When building a home, most people consider how many heads on pillows they want to accommodate, but for Barbara and Fred, it was all about art on walls. Longtime collectors, particularly of notable Sonoma artists, their goal was to make the interior perfect for showing art. Barbara plotted all the windows so that there was room in between for canvases, and integrated lighting in the 9-foot ceilings to shine at the perfect angle to illuminate paintings. At the center of the residence is a long gallery wall with ample room for the 11 paintings that hang there.
Above the living room fireplace is a Dennis Ziemienski painting, the largest piece in their collection. They also have two Keith Wicks oils, one depicting Spain Street West and the other The Corner Store on the plaza, both purchased at Sonoma’s Plein Air Festival in 2009. There are three Brigitte McReynolds pastels, and commissioned Cynthia Hipkiss clay sculptures of Fred and Barbara riding horses while sipping sparkling wine, with a little sign that reads, “Here’s to 40 Years of Happy Trails.” The “40” is a Post-it, as Barbara updates the number on each wedding anniversary.
In the entry hall are three Jim Callahan bronze sculptures, “Golden Girl,” “Unbridled” and “Sisyphus,” a surprise gift from Fred to Barbara.
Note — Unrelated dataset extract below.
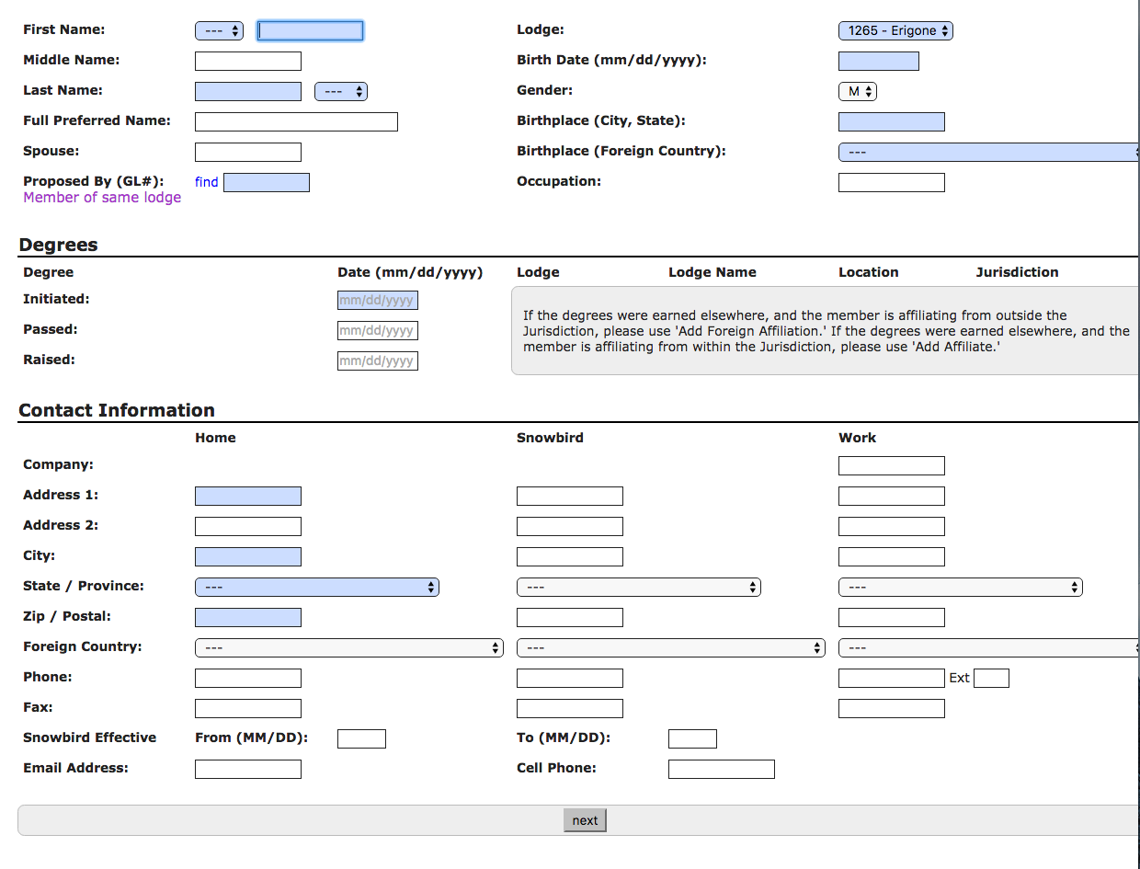The height and width of the screenshot is (869, 1140).
Task: Click the Work phone Ext field
Action: point(991,679)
He placed it on a ledge near the front door and waited until she noticed it. She was thrilled when it caught her eye a few days later.
They also buy art on their vacations, with many pieces acquired at galleries in Carmel. They see something they like, then discuss the possible purchase at dinner over a glass of wine. “We joke later about whether it was a one-glass or two glass decision,” Barbara said. Their home has a trussed roof, which means fewer weight bearing walls are required, making it open and airy. The clean lines encourage a certain ease and sense of calm. Simple, well-designed furniture seems to fade away so the art can reign. The doorways are 3 feet wide with a flat saddle for ease of movement, and the flooring throughout is 12-inch, off-white porcelain tile that has a sheen, which Barbara said makes it easy to keep pristine. She was the general contractor for the project, and the goal in the material choices she made was to keep the home low-maintenance.
Behind the 2,900-square-foot, three-bedroom home (a master suite, guest bedroom and an office for Fred, an expert in cyber security) is Barbara’s artist studio, where she paints almost every day. While the White Perrys collect other Sonoma artists, including Claudia Wager and Brennie Bracket, there are many who collect Barbara’s work. She has been painting since she was a young girl in rural Illinois, studied at the Chicago Art Institute, and was honored as Sonoma’s “Treasure Artist” in 2015.
There is a garden patio between the home and the studio, and an additional outdoor eating area off the dining room, giving two alfresco options no matter which way the wind is blowing. Three acres of vineyards completely surround the home.
Fred and Barbara are philanthropically inclined, and have held many nonprofit fundraisers on their property, often with Fred preparing all the food. They particularly enjoy contributing to Sonoma’s Pets Lifeline, where they found their adorable dog, Benny, a Jack Russell-West Highland white terrier mix. They have a long association with the Sonoma League for Historic Preservation, and are proud that their property won the League’s Preservation Award in 1999 for “new construction compatible with and sensitive to existing historic structures or sites.”
As their home is just a stroll away from Buena Vista’s stone press house, built by Haraszthy in 1863, it’s indeed quite an accomplishment.